**About this task**. Transcribe exactly, and only, the lines from the one containing "The width and height of the screenshot is (2260, 1185)." through the end of the material.
Top of Dataset records
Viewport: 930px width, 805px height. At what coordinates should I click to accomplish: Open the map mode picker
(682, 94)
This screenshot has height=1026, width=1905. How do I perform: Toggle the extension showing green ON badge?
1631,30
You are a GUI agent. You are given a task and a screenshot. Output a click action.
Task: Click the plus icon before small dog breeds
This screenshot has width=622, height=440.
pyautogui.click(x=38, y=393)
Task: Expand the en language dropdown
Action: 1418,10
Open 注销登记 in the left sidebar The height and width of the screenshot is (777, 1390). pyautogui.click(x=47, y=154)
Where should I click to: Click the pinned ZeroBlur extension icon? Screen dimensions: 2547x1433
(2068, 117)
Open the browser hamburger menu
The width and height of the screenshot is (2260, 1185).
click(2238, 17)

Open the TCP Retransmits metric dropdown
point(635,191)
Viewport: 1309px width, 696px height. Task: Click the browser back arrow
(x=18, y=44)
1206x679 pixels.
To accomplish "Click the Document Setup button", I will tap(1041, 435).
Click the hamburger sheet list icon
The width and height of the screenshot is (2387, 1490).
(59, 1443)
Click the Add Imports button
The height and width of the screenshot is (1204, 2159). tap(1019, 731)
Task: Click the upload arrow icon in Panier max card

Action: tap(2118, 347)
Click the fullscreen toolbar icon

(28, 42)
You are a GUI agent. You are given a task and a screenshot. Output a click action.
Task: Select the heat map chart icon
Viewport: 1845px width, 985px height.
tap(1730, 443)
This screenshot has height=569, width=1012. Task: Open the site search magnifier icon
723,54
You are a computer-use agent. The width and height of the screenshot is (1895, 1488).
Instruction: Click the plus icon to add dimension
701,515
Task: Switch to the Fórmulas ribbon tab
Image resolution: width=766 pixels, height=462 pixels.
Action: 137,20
Bottom of Dataset records
**Exercise response**.
The width and height of the screenshot is (2260, 1185).
click(2238, 17)

Open the TCP Retransmits metric dropdown
point(635,191)
Viewport: 1309px width, 696px height. Task: Click the browser back arrow
(x=18, y=44)
1206x679 pixels.
To accomplish "Click the Document Setup button", I will tap(1041, 435).
Click the hamburger sheet list icon
The width and height of the screenshot is (2387, 1490).
(59, 1443)
Click the Add Imports button
The height and width of the screenshot is (1204, 2159). tap(1019, 731)
Task: Click the upload arrow icon in Panier max card

Action: tap(2118, 347)
Click the fullscreen toolbar icon

(28, 42)
You are a GUI agent. You are given a task and a screenshot. Output a click action.
Task: Select the heat map chart icon
Viewport: 1845px width, 985px height.
tap(1730, 443)
This screenshot has height=569, width=1012. Task: Open the site search magnifier icon
723,54
You are a computer-use agent. The width and height of the screenshot is (1895, 1488).
Instruction: Click the plus icon to add dimension
701,515
Task: Switch to the Fórmulas ribbon tab
Image resolution: width=766 pixels, height=462 pixels.
Action: 137,20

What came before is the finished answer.